Kto to cholera jasna widział smysyć się pięć godzin po galerii. Wystarczyłyby trzy, żeby znaleźć to czego potrzebuję. Ale przecie nie. Musieli pozmieniać miejsca sklepików tak aby żaden człowiek za chiny się nie odszukał. W końcu znalazłam sklep jubilerski i tam kupiłam naszyjnik i kolczyki. W następnym kupiłam dwie pary czarnych i beżowych szpilek. W trzecim bordową sukienkę lekko nad kolana. Natomiast na końcu w kwiaciarni kupiłam bukiet czerwonych róż.

Z całymi zakupami wsiadłam do auta i wyjechałam z parkingu. Następne półtorej godziny wracałam do domu. Gdy dojechałam, byłam na maksa wykończona. Weszłam drzwiami od garażu. Przemyciłam zakupy do mojego pokoju. Nikogo nie było w salonie. Zapewne Delia powiedziała dziewczyną i pewnie jej pomagają. Wyszłam z pokoju i otwarłam drzwi do pokoju Hildy. Jej też tam nie było. Z satysfakcją przeniosłam czarne szpilki i bordową sukienkę do jej pokoju i położyłam na łóżko. Kolczyki i naszyjnik dam jej wieczorem. Zeszłam na dół i weszłam do  kuchni. Tam krzątała się Harriet gotując coś. Podeszłam do niej i przywitałam się buziakiem w polik.

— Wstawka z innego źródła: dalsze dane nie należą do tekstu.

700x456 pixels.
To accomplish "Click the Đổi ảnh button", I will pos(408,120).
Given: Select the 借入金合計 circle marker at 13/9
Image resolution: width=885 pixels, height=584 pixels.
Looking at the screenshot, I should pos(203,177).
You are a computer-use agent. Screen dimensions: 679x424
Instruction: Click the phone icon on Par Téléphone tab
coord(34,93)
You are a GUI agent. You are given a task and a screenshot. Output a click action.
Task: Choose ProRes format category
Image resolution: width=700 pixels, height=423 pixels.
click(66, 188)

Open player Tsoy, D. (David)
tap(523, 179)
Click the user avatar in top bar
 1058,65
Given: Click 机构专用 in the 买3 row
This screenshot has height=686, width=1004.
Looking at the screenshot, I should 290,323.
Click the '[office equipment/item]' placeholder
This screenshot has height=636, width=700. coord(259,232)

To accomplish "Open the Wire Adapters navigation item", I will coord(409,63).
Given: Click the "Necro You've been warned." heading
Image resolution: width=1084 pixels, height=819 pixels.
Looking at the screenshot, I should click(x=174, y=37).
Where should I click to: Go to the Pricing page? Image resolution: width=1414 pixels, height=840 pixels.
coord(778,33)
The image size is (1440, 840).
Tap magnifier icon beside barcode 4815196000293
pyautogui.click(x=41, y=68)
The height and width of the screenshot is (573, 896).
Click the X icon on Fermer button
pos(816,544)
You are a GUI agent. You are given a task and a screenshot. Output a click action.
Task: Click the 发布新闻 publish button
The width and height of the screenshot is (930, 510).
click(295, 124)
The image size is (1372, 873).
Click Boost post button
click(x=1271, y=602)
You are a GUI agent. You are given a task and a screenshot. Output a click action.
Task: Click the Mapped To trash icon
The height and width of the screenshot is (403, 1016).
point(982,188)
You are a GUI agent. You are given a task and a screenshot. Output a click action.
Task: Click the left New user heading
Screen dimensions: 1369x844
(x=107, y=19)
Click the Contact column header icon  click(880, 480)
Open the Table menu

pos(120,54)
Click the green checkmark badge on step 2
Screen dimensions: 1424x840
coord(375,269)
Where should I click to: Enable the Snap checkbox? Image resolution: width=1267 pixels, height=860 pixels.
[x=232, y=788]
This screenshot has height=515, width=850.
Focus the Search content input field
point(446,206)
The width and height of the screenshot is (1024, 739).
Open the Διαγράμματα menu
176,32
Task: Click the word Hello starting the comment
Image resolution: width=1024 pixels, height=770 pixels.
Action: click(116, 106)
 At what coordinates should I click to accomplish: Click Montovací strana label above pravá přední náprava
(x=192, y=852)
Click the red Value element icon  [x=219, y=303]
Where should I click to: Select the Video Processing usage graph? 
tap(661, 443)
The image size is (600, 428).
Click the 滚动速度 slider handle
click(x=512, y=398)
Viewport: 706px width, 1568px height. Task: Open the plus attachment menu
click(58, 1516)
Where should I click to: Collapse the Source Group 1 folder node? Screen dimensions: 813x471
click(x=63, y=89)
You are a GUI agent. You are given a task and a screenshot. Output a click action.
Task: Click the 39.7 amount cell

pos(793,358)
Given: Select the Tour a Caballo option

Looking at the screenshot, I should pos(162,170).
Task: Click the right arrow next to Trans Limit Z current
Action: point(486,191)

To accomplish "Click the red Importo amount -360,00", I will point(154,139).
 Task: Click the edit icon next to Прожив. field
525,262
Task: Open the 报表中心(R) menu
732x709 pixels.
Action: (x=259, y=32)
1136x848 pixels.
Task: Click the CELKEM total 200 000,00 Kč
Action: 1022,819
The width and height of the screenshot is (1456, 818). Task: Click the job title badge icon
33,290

-Co tam gotujesz?- zapytałam.

-Zupę szczawiową i jakieś mięsko na drugie- powiedziała- Na waszą kolację oczywiście- dodała.

-To ty też już wiesz?- zapytałam z uśmiechem na ustach.

-Oczywiście, że wiem. W tym domu informacje szybo się roznoszą- powiedziała z uśmiechem na twarzy- Ty lepiej idź się trochę przespać. Wasza kolacja będzie o 19. więc masz 3 godziny, żeby się przygotować- dodała.

-Dobra to ja idę- powiedziałam i wyszłam z kuchni. Pobiegłam na górę i buchnęłam się na łóżko.

*2 godziny później*

Wstałam i poszłam do łazienki. Popatrzyłam w lustro i ..... SIĘ PRZERAZIŁAM! Jak ja wyglądam!. Za chwilę kolacja a ja jeszcze nie jestem przygotowana!

Wskoczyłam pod prysznic i szybo się ochlapałam.  Nasmarowałam się balsamem. Ubrałam pończochy i beżową sukienkę, która będzie pasowała do moich szpilek. Pomalowałam się delikatnie i pofalowałam włosy, które następnie spięłam w koka gdzie kilka pasemek opadało mi na włosy.

Wzięłam kwiaty ze słoika i zeszłam na dół. Weszłam do ogrodu i nie mogłam uwierzyć własnym oczom.

-------------

Coś mnie kość ogonowa zaczyna boleć. Jesus. Przepraszam, że tak długo nie było rozdziału ale no weny nie miałam. Jeszcze przedwczoraj siostra mnie wzięła w teren na koniu i tak mną wystrząsało w galopie, że wszystko mnie boli. A przede wszystkim dlatego, że to był mój pierwszy taki galop w terenie i w ogóle.